Port Orchard’s City Council decided Tuesday to allow property owners to circulate an annexation petition, even though they may need to change the boundaries of the area to be annexed before the petitioners finish gathering signatures.

Port Orchard’s City Council decided Tuesday to allow property owners to circulate an annexation petition, even though they may need to change the boundaries of the area to be annexed before the petitioners finish gathering signatures.

The city received a petition in July to annex 313 parcels totaling 237 acres adjacent to Mile Hill Drive.
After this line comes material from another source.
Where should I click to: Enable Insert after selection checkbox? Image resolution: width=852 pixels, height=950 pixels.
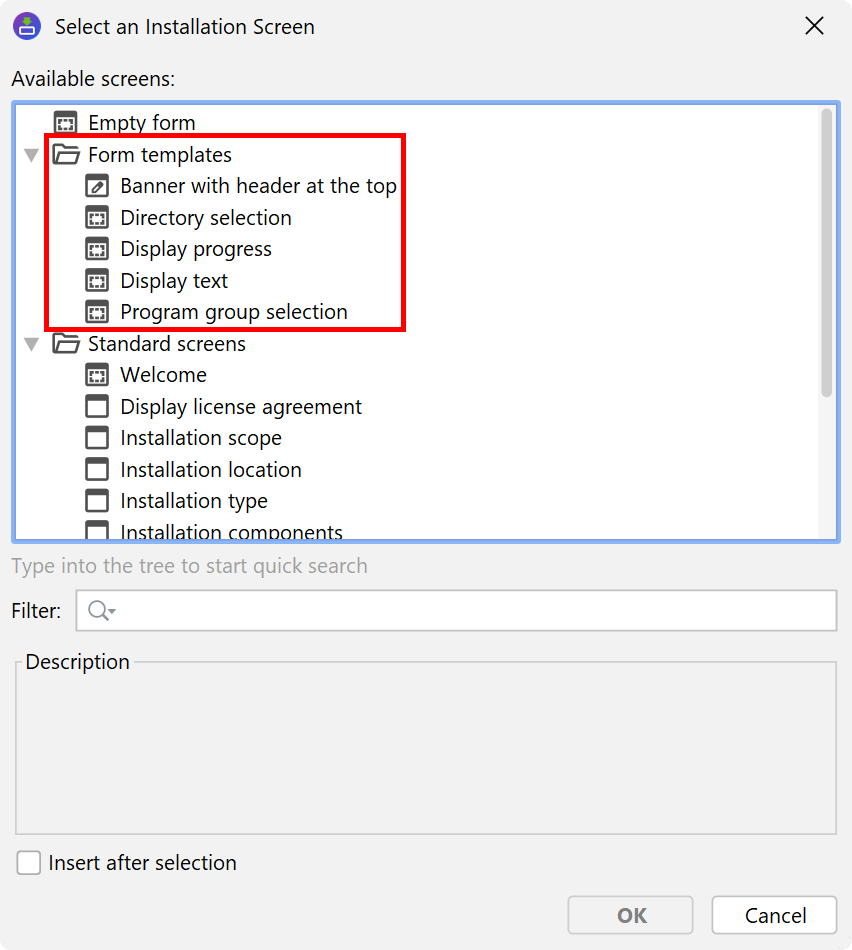[x=29, y=863]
The land is zoned for Urban High-Intensity Commercial/Mixed use and is valued at $85.8 million.

The proposed annexation is within Port Orchard’s Urban Growth Area, which has been slated for annexation into the city since a 2006 update to the comprehensive plan.

But the state’s Growth Management Hearings Board recently ruled that Kitsap County should re-evaluate and shrink the UGA for Port Orchard, as well as several other cities in the county.
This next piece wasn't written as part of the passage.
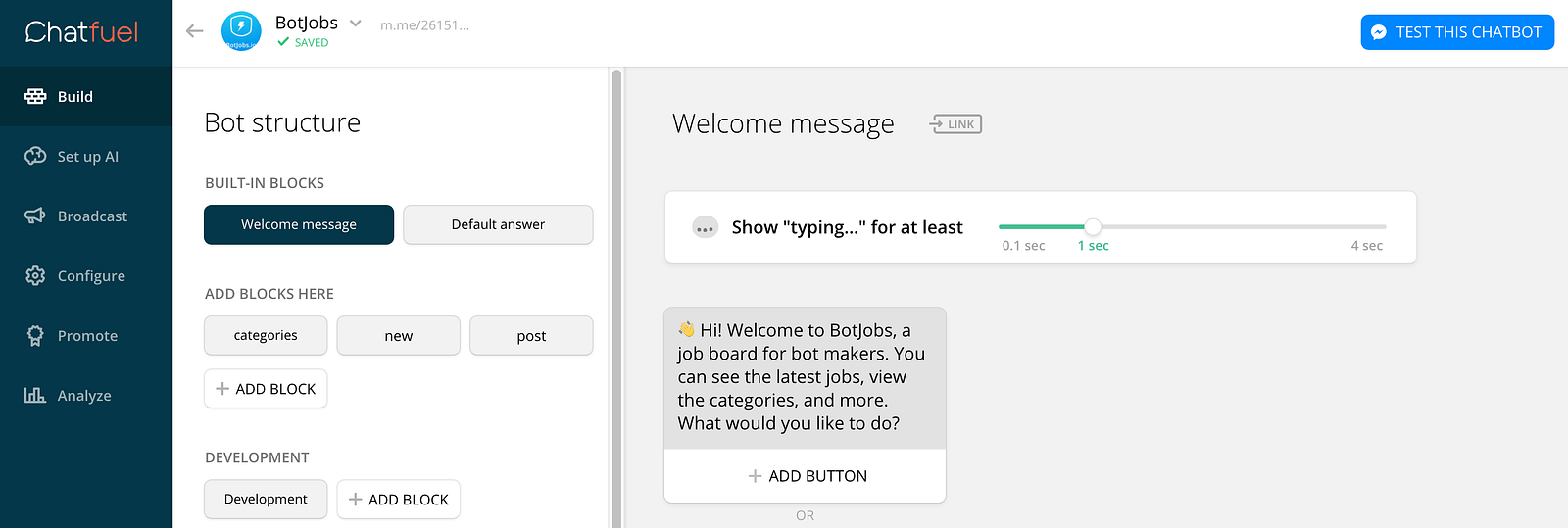The width and height of the screenshot is (1568, 528).
Task: Select the Welcome message block
Action: pos(299,224)
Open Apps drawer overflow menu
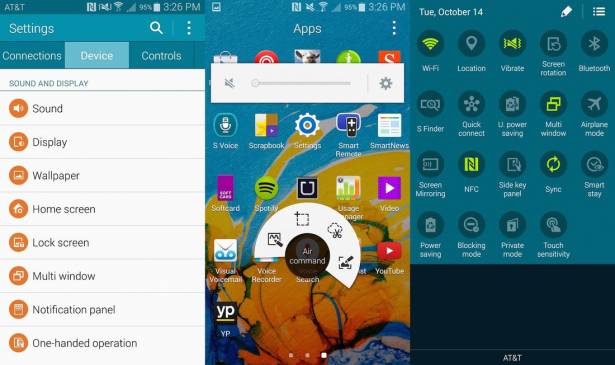This screenshot has height=365, width=615. tap(394, 28)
The county overextended the areas slated for annexation by cities during the 2006 update, according to the ruling, which is the latest in a string of appeals to the updates to the comprehensive plan.

Kitsap County and the City of Port Orchard defended the 2006 comprehensive plan, but in the end were unsuccessful.

Neither the city nor county have indicated what their next steps will be — or if they will cut into the Mile Hill Drive area slated for annexation.

So the proposed annexation area may need to change, once the signatures come back.

“Once the petitioners come back with the 60 percent, at that time could you modify the map,” city attorney Greg Jacoby said at Tuesday’s City Council meeting. “The only thing I would say, though, is … I think it would be fairest to the public to make the modifciation now, before the petition is circulated.”

But the council voted 5-1, with Jim Colebank opposed, to let the petition circulate now, and deal with trimming back the boundaries later.

“Let them go forward and see what they can do,” Councilwoman Carolyn Powers said before the vote. “If it turns out that the hearings board puts the kibosh on it, then they’ve spent their time but … if we don’t (approve the intent to petition) then everything just stops right now, and maybe it doesn’t need to stop.”